If a line in the data below includes the string "pixels", please return a copy of it.
** Opening Source material block **
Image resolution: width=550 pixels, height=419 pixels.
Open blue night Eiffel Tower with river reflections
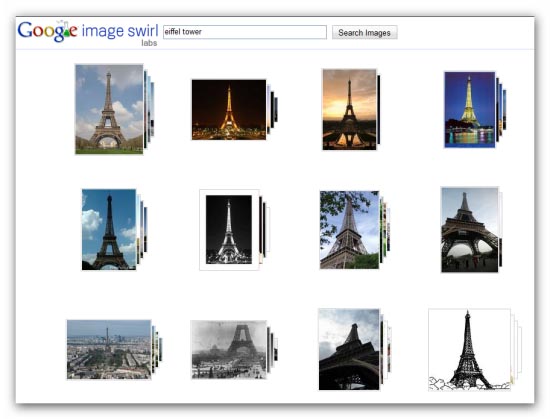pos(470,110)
** Closing Source material block **
** Opening Source material block **
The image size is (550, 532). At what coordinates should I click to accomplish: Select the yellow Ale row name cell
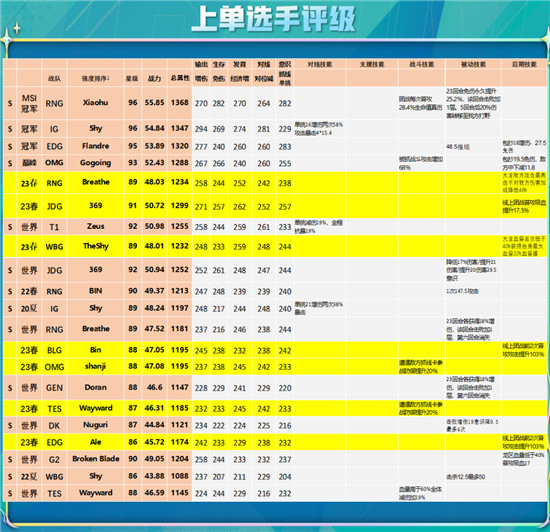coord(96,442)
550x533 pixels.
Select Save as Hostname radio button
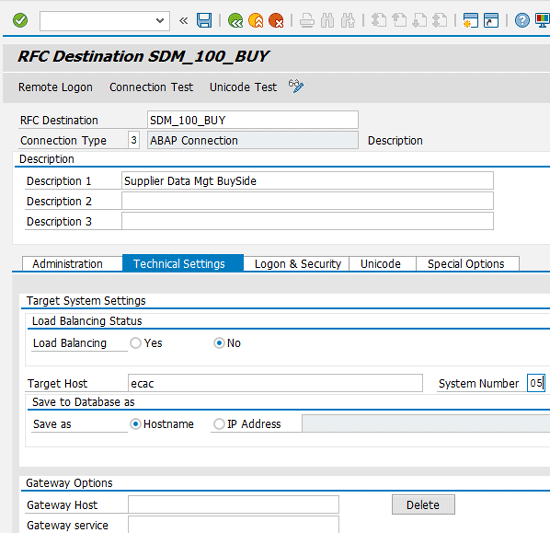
** Closing Source material block **
_Exercise answer_.
Image resolution: width=550 pixels, height=419 pixels.
550x533 pixels.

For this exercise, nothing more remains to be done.